The task :: Go to the line in the entries below that holds "The height and width of the screenshot is (548, 666)." and repeat exactly from there through the line that holds "This screenshot has width=520, height=507.", inclusive.

Material shown ::

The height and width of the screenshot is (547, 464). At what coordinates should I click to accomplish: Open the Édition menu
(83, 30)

...

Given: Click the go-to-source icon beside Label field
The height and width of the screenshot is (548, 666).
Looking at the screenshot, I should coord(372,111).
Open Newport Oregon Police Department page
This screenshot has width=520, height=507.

...

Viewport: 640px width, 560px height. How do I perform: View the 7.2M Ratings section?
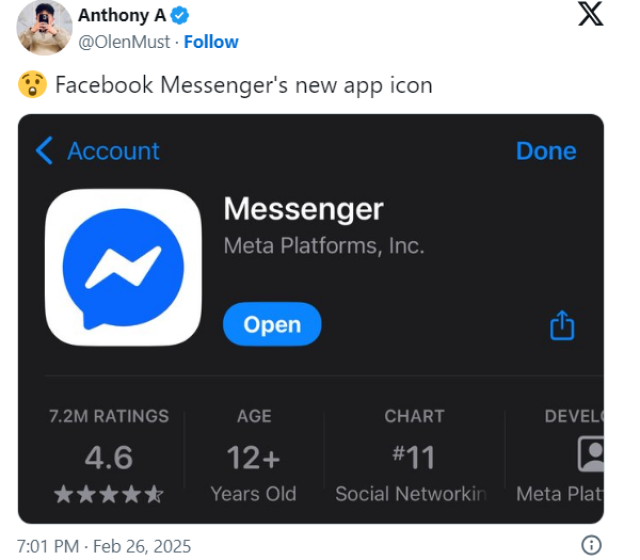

Answer to the exercise ::
The height and width of the screenshot is (548, 666).
Looking at the screenshot, I should coord(372,111).
Open Newport Oregon Police Department page
This screenshot has width=520, height=507.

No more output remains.